The explanation why ELK-BLEDOM is such a mystery is because people scanning for Bluetooth devices are seeing nearby strip lights owned by others, most certainly their neighbors. In a single example, we saw (and connected to) an LED strip light located in a unique house over 70 feet away.
The “BLE” within the name probably refers to Bluetooth Low Energy, which is a kind of Bluetooth designed for low-power devices. But ironically, these LED strip lights appear to have a stronger Bluetooth signal than many other devices because they will often be seen on Bluetooth lists from unusually large distances away. The range of a typical Bluetooth device is usually around 30 feet.
It’s Not a Hidden Camera
We’ve seen rumors online that ELK-BLEDOM might seek advice from a hidden camera or security camera with Bluetooth capability. After an intensive search, now we have not found any manuals or documentation to substantiate this. Most probably, the camera rumor emerged as a worry from individuals who see ELK-BLEDOM and don’t have a LED strip light of their household (or they don’t know that their LED strip light has Bluetooth capabilities.)
Even so, you may easily rule out the potential of a camera by downloading an LED light controller app in your phone, reminiscent of duoCo Strip on iPhone or Android. Once you run it, you’ll likely see “BLEDOM” or “ELK-BLEDOM” within the “Group Manage” tab on the side. If that’s the case, you understand it’s a strip light. Furthermore, you would possibly even give you the option to connect with the strip light device if the signal is powerful enough. Amazingly, these LED strip lights don’t use any type of wireless security, so in case you own one, anyone nearby with the app can control it.

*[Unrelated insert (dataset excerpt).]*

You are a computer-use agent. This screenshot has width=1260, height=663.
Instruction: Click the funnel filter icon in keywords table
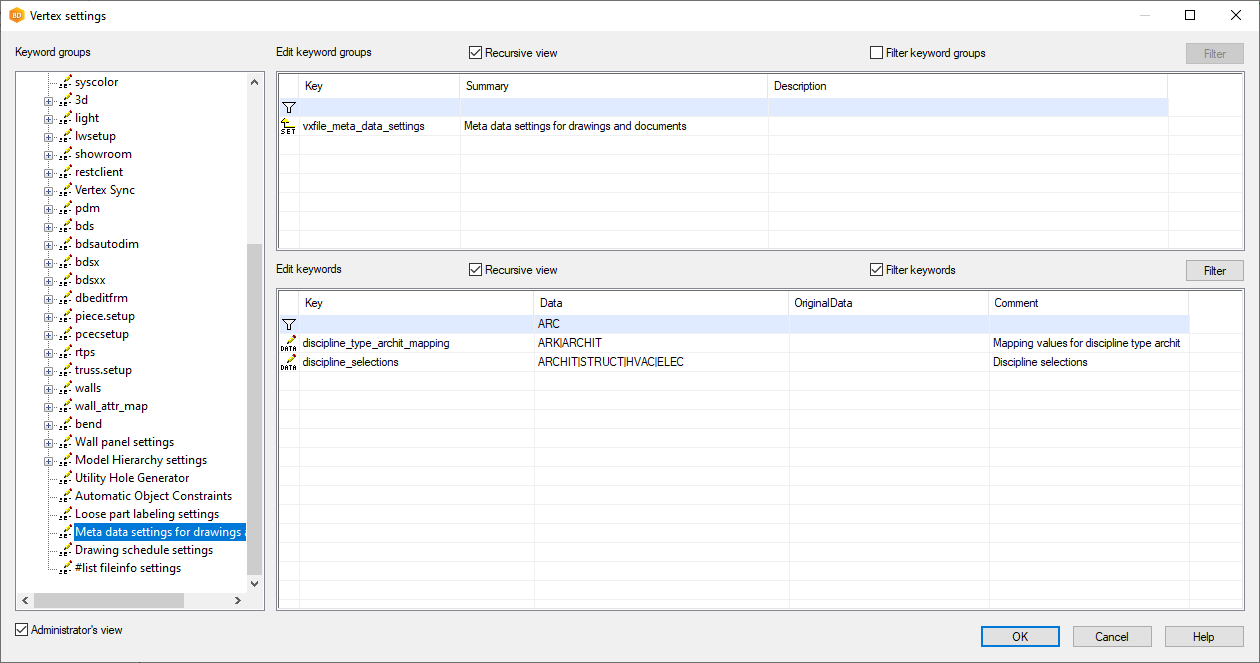coord(288,324)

Also, if you should attempt to pinpoint where the ELK-BLEDOM device is physically located, you should use an app reminiscent of Wunderfind (on iPhone or Android). To take action, run Wunderfind and walk around the realm, and also you’ll see the gap to ELK-BLEDOM change as you progress.
Doing this, you may pinpoint the direction and the way distant it’s—and maybe locate the device if it isn’t in another person’s house or apartment round the corner. Good luck, and stay safe on the market!